**Fragmento de página**.
Hay todavía mucho entre lo que hace el perro y lo que hacemos nosotros, por sobre todo en una
escuela de artes. Puesto que entre palabra y mundo hay una distancia insondable, no podemos sin
más suponer que estamos en el mundo tan solo porque lo pensamos. Para haber una relación entre
palabra y mundo, tiene que haber una compenetración. Esto quiere decir que la palabra debe ser la
cosa, y la cosa debe ser la palabra. De modo que si la palabra conserva alguna pretensión de
significar, de declarar –sea lo que fuere lo que se propusiera decir--, entonces no puede ser ella ya
la cosa.
El arte se volvería entonces una actividad vital, no apenas para uno mismo, pero para todo quien
pretenda tener una intuición completa de lo que es la tierra y su vida humana.
24 Junio
Y la verdad de las cosas es que somos profundamente infelices. Y en lugar de mirar los hechos a
los ojos, los desviamos y buscamos las respuestas en todos lados, menos en donde debiéramos
hacerlo. No lo hacemos porque nos duele de sobremanera hacerlo, porque implica socavar todas
nuestras aprehensiones sobre el mundo, y por sobre todo sobre nosotros mismos. Nuestros
padres no fueron capaces de prepararnos para esto. ¿Y cómo habrían de serlo, si ni ellos ni nadie
jamás podría haber estado preparado para lo que hubiera de venir? Pero la historia enseña a los
padres a resentir que sus hijos no cometan los mismos errores que ellos. Nos sentimos –aún
cuando hoy en día quisiéramos desmentir esto más que cualquier otra cosa—nuevos en este
mundo, como si nunca nadie lo hubiera habitado antes.

**Consigna**. Prosigue el fragmento sobre la palabra, el mundo y la infelicidad desde el punto en que termina. Los ítems no intervienen en esto.

**Datos de origen**.
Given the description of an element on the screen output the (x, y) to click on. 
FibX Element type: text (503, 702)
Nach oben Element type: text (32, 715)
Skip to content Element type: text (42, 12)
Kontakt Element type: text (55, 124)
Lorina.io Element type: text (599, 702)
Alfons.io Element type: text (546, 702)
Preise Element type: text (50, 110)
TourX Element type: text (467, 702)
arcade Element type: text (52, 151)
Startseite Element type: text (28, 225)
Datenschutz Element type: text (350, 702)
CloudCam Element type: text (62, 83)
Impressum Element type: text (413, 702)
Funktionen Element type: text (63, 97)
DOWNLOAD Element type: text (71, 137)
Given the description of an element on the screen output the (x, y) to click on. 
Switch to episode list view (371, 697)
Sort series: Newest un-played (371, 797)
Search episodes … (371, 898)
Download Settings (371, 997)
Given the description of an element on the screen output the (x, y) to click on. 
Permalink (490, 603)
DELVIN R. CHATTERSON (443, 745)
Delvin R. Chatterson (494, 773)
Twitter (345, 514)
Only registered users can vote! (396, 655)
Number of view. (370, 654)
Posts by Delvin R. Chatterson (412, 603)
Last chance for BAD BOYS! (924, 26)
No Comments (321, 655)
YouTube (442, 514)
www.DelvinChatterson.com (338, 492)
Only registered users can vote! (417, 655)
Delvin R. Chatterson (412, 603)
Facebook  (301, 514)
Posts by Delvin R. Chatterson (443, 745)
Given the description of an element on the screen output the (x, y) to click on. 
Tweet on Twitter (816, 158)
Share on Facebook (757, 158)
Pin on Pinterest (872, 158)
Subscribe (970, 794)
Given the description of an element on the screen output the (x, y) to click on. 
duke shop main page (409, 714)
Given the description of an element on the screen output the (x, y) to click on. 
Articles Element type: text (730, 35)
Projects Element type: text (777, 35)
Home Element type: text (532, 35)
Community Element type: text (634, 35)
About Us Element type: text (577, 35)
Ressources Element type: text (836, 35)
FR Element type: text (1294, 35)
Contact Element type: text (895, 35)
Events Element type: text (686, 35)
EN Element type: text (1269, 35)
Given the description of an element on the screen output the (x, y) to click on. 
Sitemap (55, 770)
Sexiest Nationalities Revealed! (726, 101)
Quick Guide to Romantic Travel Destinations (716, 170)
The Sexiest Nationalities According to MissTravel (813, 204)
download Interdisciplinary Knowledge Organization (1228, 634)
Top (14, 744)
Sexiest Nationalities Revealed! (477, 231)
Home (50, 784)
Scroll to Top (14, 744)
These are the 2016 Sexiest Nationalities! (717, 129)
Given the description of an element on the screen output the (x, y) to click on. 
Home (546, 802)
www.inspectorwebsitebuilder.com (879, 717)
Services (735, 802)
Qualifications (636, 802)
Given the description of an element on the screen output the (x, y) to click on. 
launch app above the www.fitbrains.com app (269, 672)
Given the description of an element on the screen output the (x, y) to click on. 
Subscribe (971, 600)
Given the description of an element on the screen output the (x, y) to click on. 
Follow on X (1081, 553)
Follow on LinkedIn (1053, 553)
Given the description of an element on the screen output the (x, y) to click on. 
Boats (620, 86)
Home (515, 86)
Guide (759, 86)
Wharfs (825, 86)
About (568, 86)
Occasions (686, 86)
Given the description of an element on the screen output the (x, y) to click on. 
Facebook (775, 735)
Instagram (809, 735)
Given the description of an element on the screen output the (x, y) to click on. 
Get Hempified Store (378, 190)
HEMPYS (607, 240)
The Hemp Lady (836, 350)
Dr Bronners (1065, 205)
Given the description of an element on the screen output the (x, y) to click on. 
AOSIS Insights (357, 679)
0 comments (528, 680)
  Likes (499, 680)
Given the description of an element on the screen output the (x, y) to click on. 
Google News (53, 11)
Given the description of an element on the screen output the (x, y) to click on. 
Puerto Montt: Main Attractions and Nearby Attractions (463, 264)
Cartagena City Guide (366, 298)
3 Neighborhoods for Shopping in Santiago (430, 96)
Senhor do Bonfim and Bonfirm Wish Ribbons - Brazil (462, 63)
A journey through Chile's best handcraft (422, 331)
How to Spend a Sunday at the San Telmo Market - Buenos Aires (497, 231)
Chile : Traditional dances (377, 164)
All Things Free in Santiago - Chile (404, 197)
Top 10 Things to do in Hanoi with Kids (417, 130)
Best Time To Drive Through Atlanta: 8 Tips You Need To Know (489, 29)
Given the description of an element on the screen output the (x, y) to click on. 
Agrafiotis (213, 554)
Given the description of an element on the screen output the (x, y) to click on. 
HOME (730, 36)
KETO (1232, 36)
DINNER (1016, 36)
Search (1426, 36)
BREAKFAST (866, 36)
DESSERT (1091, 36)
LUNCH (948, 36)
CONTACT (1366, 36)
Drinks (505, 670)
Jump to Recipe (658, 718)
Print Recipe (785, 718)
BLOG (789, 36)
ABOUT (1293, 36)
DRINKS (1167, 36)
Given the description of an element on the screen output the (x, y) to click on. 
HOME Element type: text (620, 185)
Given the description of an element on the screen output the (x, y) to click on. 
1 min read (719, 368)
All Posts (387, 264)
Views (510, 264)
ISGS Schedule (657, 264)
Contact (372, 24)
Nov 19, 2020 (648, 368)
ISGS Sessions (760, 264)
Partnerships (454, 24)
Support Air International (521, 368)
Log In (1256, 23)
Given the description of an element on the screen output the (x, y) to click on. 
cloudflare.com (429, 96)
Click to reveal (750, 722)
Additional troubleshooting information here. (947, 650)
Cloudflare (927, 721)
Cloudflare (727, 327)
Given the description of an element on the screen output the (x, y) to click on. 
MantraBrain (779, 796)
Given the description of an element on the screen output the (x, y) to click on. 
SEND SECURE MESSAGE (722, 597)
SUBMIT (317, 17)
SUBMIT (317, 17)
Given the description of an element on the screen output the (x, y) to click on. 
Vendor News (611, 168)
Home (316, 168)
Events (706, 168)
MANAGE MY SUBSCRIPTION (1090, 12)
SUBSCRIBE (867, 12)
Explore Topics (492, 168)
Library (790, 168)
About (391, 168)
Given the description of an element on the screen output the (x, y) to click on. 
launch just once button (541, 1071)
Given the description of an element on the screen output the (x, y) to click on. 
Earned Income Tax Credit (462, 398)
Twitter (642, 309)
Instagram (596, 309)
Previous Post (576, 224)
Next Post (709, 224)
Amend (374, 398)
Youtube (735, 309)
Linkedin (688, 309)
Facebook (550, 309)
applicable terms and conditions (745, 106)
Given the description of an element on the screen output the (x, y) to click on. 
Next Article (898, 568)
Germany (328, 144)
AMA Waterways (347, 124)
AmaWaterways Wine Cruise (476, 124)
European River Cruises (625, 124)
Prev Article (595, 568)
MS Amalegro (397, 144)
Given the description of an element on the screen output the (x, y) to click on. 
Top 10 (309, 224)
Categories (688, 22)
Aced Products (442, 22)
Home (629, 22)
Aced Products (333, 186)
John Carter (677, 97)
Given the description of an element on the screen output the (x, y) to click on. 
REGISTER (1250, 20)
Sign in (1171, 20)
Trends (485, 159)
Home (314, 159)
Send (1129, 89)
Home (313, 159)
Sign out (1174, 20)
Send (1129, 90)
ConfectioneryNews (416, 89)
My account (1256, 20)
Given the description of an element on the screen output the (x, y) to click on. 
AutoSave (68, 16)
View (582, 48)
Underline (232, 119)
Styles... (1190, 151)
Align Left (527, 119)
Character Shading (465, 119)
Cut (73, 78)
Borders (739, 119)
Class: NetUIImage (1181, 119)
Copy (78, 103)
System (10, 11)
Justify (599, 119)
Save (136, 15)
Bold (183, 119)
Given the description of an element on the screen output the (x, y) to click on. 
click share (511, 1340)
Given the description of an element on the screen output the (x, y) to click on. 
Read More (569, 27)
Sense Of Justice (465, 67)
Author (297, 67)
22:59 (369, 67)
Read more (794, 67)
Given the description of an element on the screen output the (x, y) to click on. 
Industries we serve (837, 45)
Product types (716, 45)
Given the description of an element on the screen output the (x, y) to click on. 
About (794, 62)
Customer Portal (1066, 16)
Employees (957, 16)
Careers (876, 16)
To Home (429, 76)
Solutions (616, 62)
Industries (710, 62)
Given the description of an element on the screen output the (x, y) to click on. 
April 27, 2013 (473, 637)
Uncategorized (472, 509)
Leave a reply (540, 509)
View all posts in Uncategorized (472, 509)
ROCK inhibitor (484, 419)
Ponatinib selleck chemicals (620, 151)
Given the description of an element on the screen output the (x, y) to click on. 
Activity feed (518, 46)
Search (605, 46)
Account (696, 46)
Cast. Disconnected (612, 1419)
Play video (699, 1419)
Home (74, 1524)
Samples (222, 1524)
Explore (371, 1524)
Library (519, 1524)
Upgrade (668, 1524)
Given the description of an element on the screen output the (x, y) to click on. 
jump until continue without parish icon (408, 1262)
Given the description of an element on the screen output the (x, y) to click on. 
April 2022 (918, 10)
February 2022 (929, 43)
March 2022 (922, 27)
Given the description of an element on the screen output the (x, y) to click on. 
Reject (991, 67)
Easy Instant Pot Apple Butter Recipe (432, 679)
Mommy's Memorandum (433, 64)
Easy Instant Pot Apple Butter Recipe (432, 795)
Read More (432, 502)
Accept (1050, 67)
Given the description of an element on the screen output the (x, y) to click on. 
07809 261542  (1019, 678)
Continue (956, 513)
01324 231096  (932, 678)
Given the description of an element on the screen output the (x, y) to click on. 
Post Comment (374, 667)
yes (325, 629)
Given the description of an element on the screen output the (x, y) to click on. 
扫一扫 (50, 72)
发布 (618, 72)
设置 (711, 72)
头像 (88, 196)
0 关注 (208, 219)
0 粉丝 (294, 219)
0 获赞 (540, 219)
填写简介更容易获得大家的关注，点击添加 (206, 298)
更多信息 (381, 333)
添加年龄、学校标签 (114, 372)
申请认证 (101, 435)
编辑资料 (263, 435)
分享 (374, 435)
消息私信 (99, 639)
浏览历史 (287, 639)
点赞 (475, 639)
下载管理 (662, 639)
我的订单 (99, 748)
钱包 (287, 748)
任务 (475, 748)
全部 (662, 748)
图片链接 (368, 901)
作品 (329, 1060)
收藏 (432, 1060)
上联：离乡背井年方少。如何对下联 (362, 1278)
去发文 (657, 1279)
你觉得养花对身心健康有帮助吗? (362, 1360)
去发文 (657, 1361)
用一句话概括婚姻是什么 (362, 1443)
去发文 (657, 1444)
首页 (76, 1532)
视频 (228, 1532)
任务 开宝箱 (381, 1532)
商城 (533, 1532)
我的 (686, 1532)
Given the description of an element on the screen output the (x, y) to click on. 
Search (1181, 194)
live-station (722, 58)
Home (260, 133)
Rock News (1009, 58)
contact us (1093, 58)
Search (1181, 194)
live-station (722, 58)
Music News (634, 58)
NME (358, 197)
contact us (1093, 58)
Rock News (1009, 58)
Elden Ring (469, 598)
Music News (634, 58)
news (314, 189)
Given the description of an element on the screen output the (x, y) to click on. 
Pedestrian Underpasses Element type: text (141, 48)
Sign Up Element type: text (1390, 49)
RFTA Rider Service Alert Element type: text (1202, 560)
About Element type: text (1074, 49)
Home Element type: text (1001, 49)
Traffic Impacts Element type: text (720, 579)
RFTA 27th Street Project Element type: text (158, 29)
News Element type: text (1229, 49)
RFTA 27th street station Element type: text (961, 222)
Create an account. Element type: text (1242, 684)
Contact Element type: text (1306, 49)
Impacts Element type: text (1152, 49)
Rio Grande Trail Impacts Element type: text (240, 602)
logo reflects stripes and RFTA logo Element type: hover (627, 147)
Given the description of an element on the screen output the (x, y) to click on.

**Respuesta**.
¿En qué sentido el arte estaría en crisis? ¿Que acaso hoy no involucra a más gente que nunca? Y
aunque el argumento económico nos es moralmente controvertido, ¿no mueve hoy también el
arte capitales en constante crecimiento? La retrospectiva historicista del arte nos aplasta. Somos
demasiado pequeños como para siquiera proyectar una sombra sobre las obras del pasado. Nos
planteamos frente a los grandes maestros y decimos: “esto es magnífico, indiscutible y
universalmente magnífico. Si hoy nos impresiona, más aún lo tiene que haber hecho en su época.
Esto—concluimos—tiene que haber importado”. Olvidamos que el arte nunca ha importado y que,
cuando mucho, fue la actividad ferviente de un grupo insignificante de gente, o el sueldo de otro.
El arte siempre se ha movido en manos de unos pocos. Pensamos que con la infraestructura física
y virtual que poseemos hoy debiera poder llegar a más gente, y más gente debiera poder perderse
en la obra de arte. Pero como en una escala globalizada los números nunca logran satisfacernos,
de inmediato pensamos que algo tiene que estar mal con el arte. Entonces, también, hemos
erigido una ética para el arte

Cuando ingresé a la escuela tenía la ilusión de que aprendería algo sobre el mundo, esto es, de
manera directa. Con el tiempo fui cayendo en cuenta de que el conocimiento académico no
produce relación alguna con el mundo—o lo hace al menos siempre sólo de manera indirecta.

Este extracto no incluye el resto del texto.